Baby-Proofing Is A Waste Of Time
New and soon-to-be moms looking for unsolicited advice take heed- baby-proofing is a complete waste of time and money.
I fully cop to being a nervous mom. I carry a first-aid kit in my bag, I have the number to poison control committed to memory and my family always wears sunscreen. I am also a sucker for advertising, so when I was pregnant and creating a registry, seeing aisle upon aisle filled with child-proofing products was very reassuring. There were tons of gadgets designed by experts to help me handle the seemingly impossible task of keeping miniature humans alive. I bought them all and thought I could relax, but now that my kids are mobile I’m learning baby-proofing is an exercise in futility.
Most baby-proofing products are made of light-weight plastic, easily manipulated by tiny hands. Those outlet covers I painstakingly placed in every room of the house? They are literally child’s play, since it took the boys approximately 2.3 seconds to figure out how how to pull them out of the wall. To add insult to injury, they treated the outlet covers like pacifiers. Not only I had done nothing to fix the whole electrocution risk issue, I had sprinkled choking hazards all over the house.
Baby-proofing solutions are designed to be temporary, which is code for “highly likely to break or fall apart when you still need it.” We have a baby gate in the kitchen that my husband initially installed according to manufacturer’s directions by wedging it against the door jam. That thing didn’t stand a change against two twenty pound toddlers demanding milk.
After weeks of pulling kids out of the refrigerator and a very scary afternoon where the gas stove was turned on accidentally, we decided resale value of the house be damned and drilled the gate into the kitchen wall.
The best luck we’ve had with keeping them out of things has been with unconventional solutions. This means my lamps are tied to other furniture with old exercise tubing and all of the closets and drawers are sealed shut with duct tape, but I am willing to sacrifice being featured in Better Homes & Gardens if it means keeping the kids alive.
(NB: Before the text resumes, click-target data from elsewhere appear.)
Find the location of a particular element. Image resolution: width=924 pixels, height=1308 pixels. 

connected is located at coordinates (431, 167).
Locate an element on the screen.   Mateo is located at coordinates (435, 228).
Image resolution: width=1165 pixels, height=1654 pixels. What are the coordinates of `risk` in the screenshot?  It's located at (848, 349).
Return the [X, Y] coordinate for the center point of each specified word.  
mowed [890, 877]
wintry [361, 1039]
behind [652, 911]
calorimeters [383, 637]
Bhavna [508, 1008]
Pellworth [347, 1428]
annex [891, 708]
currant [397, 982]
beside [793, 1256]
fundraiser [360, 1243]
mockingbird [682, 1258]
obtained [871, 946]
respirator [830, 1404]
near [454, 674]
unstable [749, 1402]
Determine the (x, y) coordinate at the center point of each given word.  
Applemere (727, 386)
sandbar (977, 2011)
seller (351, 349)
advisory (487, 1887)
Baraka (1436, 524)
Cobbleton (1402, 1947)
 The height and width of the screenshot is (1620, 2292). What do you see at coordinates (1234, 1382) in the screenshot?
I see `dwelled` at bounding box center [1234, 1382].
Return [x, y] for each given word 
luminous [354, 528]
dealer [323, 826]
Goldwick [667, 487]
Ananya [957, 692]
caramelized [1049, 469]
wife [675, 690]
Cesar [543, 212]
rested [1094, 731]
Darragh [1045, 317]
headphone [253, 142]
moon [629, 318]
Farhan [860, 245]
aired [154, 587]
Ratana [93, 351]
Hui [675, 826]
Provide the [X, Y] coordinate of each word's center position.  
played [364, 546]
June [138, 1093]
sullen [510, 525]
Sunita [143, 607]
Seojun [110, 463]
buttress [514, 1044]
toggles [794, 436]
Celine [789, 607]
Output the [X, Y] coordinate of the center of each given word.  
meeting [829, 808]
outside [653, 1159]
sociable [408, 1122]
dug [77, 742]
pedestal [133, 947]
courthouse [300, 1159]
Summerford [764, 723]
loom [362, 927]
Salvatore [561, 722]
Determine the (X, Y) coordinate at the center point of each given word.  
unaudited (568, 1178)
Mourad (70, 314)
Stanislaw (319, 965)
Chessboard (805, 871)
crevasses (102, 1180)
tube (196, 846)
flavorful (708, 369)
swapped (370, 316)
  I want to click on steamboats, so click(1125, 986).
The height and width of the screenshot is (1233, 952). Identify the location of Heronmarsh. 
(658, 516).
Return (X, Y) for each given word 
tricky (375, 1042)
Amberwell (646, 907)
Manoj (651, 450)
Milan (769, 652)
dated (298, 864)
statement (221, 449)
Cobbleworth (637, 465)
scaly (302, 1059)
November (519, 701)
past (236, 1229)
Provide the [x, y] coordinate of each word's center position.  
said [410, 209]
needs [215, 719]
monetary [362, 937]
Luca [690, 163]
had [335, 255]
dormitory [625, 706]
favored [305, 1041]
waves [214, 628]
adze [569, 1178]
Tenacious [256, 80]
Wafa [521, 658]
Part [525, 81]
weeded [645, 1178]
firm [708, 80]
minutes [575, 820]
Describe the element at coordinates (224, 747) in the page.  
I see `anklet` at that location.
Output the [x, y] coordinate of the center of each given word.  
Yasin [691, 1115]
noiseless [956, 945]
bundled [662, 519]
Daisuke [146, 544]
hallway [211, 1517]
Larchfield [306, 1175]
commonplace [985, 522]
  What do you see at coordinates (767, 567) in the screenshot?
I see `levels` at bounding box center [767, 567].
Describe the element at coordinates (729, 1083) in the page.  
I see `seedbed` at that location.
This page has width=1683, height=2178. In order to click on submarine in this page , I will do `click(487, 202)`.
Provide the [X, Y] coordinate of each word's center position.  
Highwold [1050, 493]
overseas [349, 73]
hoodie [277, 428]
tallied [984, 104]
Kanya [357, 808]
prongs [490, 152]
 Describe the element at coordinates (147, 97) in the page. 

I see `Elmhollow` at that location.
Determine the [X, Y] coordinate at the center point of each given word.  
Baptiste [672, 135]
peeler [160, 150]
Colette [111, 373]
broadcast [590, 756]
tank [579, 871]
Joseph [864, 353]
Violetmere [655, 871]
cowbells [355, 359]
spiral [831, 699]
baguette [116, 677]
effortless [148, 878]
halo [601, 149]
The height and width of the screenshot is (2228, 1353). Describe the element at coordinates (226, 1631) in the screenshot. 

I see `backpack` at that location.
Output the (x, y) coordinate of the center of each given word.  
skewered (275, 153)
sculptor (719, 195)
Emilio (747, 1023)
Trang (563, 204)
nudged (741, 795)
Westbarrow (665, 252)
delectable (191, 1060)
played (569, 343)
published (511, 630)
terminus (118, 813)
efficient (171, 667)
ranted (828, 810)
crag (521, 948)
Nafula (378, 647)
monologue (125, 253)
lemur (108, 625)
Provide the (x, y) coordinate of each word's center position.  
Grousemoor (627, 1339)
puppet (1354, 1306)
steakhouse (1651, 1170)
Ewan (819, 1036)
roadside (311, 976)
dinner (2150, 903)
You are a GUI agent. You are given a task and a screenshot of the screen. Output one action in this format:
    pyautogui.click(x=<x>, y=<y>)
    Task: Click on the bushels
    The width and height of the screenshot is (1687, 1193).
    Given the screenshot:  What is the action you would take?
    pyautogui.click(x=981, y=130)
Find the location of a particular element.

I don’t want to be a helicopter parent, but it feels like I can’t turn my back for a second before I hear a loud crash and that specific wail which accompanies a real injury.
The places in the house where I can safety stash them while I go pee is forever shrinking. A giant canvas print hanging high on the wall went from tasteful decor to deathtrap overnight once they learned how to jump up and down on the couch and knock it over. A lock on the glassware cabinet was disabled faster than the cast of Ocean’s Eleven can access a safe. Sometimes they even use the childproofing equipment as tools to aid in their mischief- the open net design on a baby fence acts as the perfect foothold to gain access to the office and its bucket full of Sharpies.
I’ve learned that trying to keep children from getting into dangerous situations in your home is like trying to prevent a Taylor Swift single from topping the charts- no matter how annoying it is or how frustrated it makes you, you can only slow it down, you can’t stop it from happening. In the future I will take the money I save on baby-proofing gear and use it to buy wine for my off-duty hours.